Q: Kazakhstan used to send crude oil to Russia in lieu of products supplies. Will the practice continue in 2017?

A: No, the program was completed in 2015 and there were no supplies in 2016.

Q: Transneft and the St. Petersburg Mercantile Exchange (Spimex) were discussing an option to prepare two-month loading schedules for Primorsk as part of the deliverable Urals futures initiative. Is there a need for such schedules today?

A: As part of our cooperation with Spimex, we provide a provisional loading plan for two months before the actual loading month. Spimex wants to have the final loading schedule, which is quite difficult in the current realities because the port of Primorsk is used by many producers as a residual direction.

Q: What does this mean?

A: When planning where to send their crude to, oil companies look at the economics of both exports and refining in Russia. Deliveries to refineries are usually planned first followed by premium export destinations. So this is some kind of a stable practice that the ports of Primorsk and Ust-Luga are the destinations where export plans change more frequently. Thus, when we started planning February loading in mid-January, the schedule was amended by six to seven positions in just a few days. This is why it is quite difficult to prepare the final loading schedule for Primorsk for two months in advance. We are currently providing only a provisional loading plan.

Q: What is it?

A: This is general information on oil producers' plans to ship their crude via the port, just the volumes without firm loading dates.

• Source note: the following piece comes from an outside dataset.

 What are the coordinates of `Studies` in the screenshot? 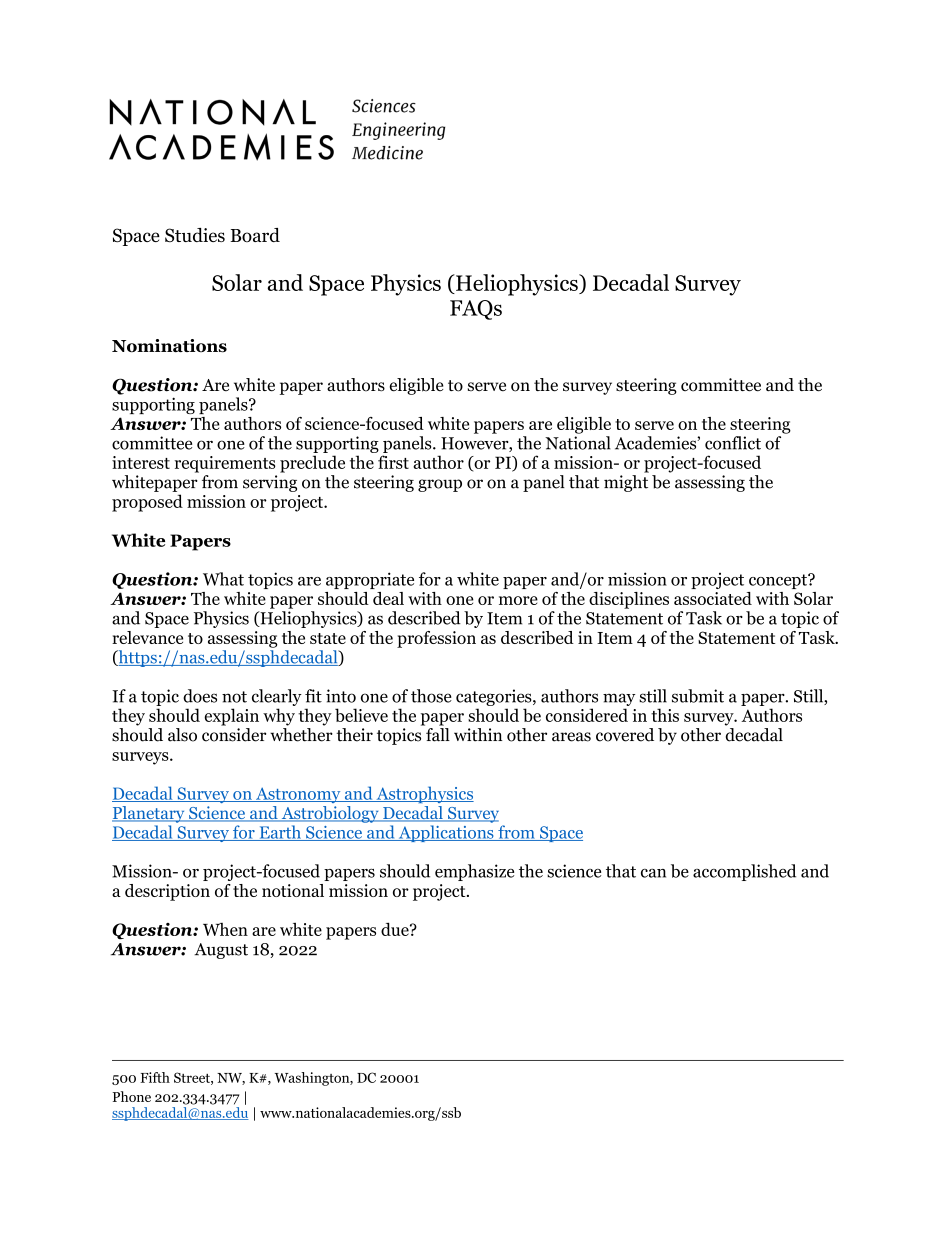 It's located at (195, 235).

Q: Why can a two-month schedule be prepared for Kozmino?

A: This is a premium direction where amendments are almost excluded.

Q: Is Spimex ready to take the provisional plan only?

A: We are jointly working on the issue.

Q: When can we expect first shipment of crude under the Urals futures contract?

A: As far as we know, this can happen in March.

Q: Should there be a free position in the loading schedule for that?

A: No. We send the provisional loading plan to Spimex and then this is their responsibility.

Q: What is the status of the discussions over the deterioration in the quality of Urals? When might a decision be taken on singling out the high-sulfur crude flow?

A: A special working group was set up at the request of the energy ministry, which monitors crude quality at refineries and key export directions. Data are provided every month and meetings are held on the issue. If there are sharp quality changes, then some decisions will be made. We still believe that singling out a high-sulfur crude flow is the most reasonable solution that should help balance the crude quality at refineries and key export directions.

Q: Are there complaints on quality from European producers?

A: There are some during our day-to-day operations. We try to avoid any sharp quality changes when transporting the crude to European customers.

Q: Crude exports via the Druzhba pipeline have been relatively stable for several years. However, European consumers have recently become more active in their attempts to substitute Russian crude. How does Transneft view the competition on the European market?

A: It is the oil companies that sell the crude on that market that should evaluate the level of competition. However, it is correct that exports in that direction have been rather stable. But even if shipping volumes via the Druzhba pipeline change, we can always reroute crude to our ports. The pipeline system will be utilized in any case, even under corrections to production plans.